Actors rehearse their scenes, extras wait for the cue and the director analyzes every detail. The set requires a deployment of lights, cameras and sound equipment to capture the ideal clip. Three films are being shot concomitantly at the studios of Lantica Media, a company specializing in film, located in Juan Dolio, San Pedro de Macorís province, east of the Dominican Republic’s capital.
However, being a film destination requires sets that recreate the director’s creativity, physical infrastructure, safe roads, hotel capacity and the human capital to satisfy foreign demand. This is the understanding of the operations director of the multinational, Albert Martínez, who assured that the local industry must be the supplier of international projects.
The executive gives as an example the film Lost City (2022), which imported 150 talents and employed 700 local technicians. “When foreigners use local talent it is synonymous with cost-efficiency, because they stop importing (foreigners) to hire Dominicans,” he said. This action, according to Martínez, reinforces the country’s cinematographic capacity.

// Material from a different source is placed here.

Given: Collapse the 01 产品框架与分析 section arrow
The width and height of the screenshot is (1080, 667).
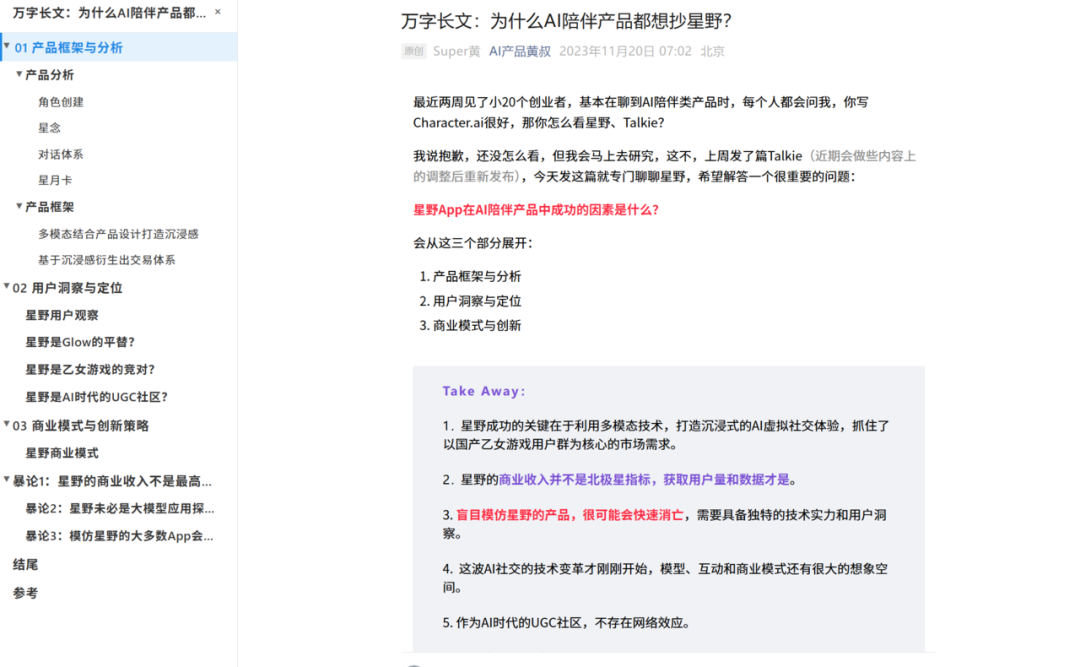Looking at the screenshot, I should tap(7, 47).
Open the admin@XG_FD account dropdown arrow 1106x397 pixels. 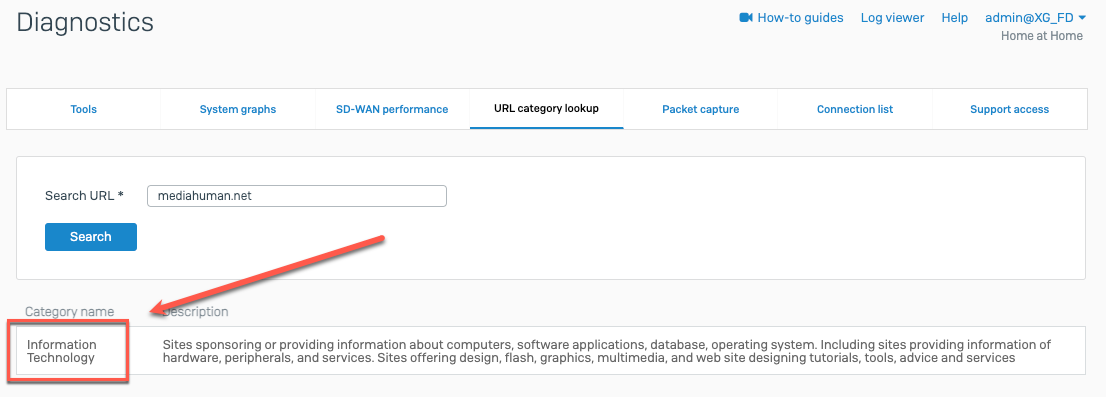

According to the executive, local cinema is in full development, since it is positioning itself in the global market as a film destination that offers tax benefits, thanks to Law 108-10 for the Promotion of the Cinematographic Activity.
To support this growth and be in line with the needs of the global market, the Dominican Republic must train talent in English, which is the universal language in the so-called “seventh art”.
The Film Law encourages directors to set up their filming base in the country. For Martin, the attraction of foreign productions is “a sign that our industry will be viable in the long term”. However, he assures that the Dominican Republic must position itself as the cinematographic “center” of Latin America.
“Our place is a growing and incipient industry, pioneer of the Caribbean and Latin American region, but in the long term we must be the ‘New Zealand’ of the region,” the executive added to elDinero.
He argues that that nation, located in Oceania, invests US$2 billion in the creation of foreign content. “Why can’t the Dominican Republic go from US$250 million to US$600 million?”, that is, an increase of 240%, which in his opinion would increase supply and demand in the sector.
“This will happen with the virtuous circle of government support hand in hand with tax incentives, the arrival of foreign directors and encouraging private capital investment. Meanwhile, we train and introduce more people to the arts,” Martín said.